Special Presentation
“I don't know if a reader or people sitting in a movie theater can really comprehend the cold that burns like acid and never ends, and the fear that you have inside. I think that what people see as courage, it's actually fear. I was so afraid, every minute. This wasn't heroism or adventure. This was hell.”
—Nando Parrado
Nando Parrado was unconscious for three days after his plane crashed in the Andes. The crash killed his sister and mother, as well as more than half of his 45 teammates and crewmembers. In the end, only 16 survived. Stuck on a 12,000-foot glacier, he and the other survivors were stranded. (Stranded is also the name of the edge-of-your seat doc).
Nando couldn’t stop thinking of his father and resolved to get home to see him—or die trying. Nando thought of himself as an ordinary young man with no particular inclination toward leadership or heroism. So he set out fully expecting to die—but to at least die in closer proximity to his father.
What he accomplished—leading an almost impossible expedition of two through the Andes Mountains, covering more than 45 miles of frozen wilderness—is now epic.

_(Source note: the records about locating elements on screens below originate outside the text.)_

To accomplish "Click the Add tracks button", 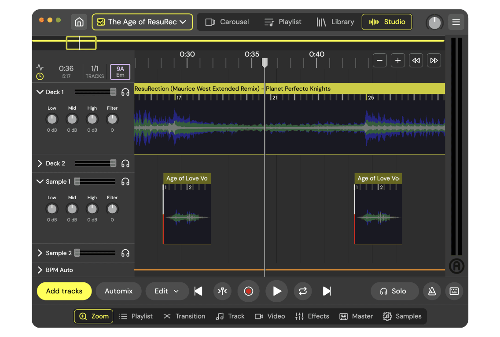I will pos(64,291).
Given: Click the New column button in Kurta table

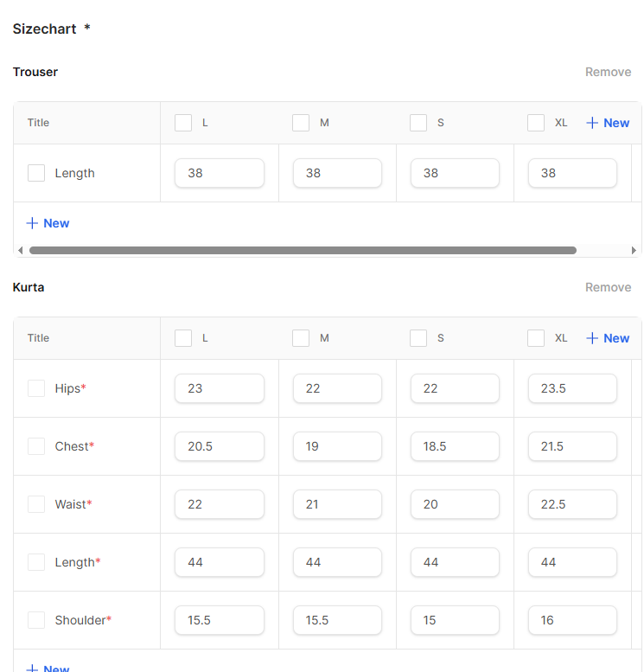Looking at the screenshot, I should 608,338.
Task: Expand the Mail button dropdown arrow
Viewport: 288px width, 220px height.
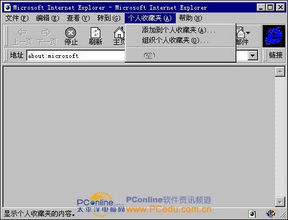Action: coord(248,33)
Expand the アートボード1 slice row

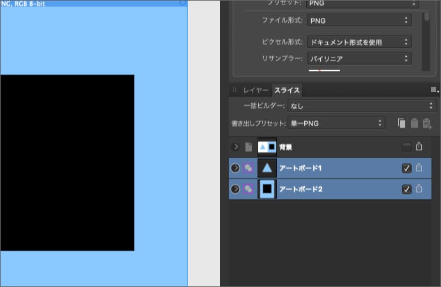coord(235,168)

And remember, he did this without any gear, which may explain his words: “I have a sexual attraction to ice axes and crampons. Every time I go to an REI store, I let my hands slide through them. I think how much these tools would have saved me in time and danger during the trek. My wife, she tolerates it, but she tells me never to bring them to bed.”
We are thrilled to have Nando at Mountainfilm to walk us through his odyssey and take your questions.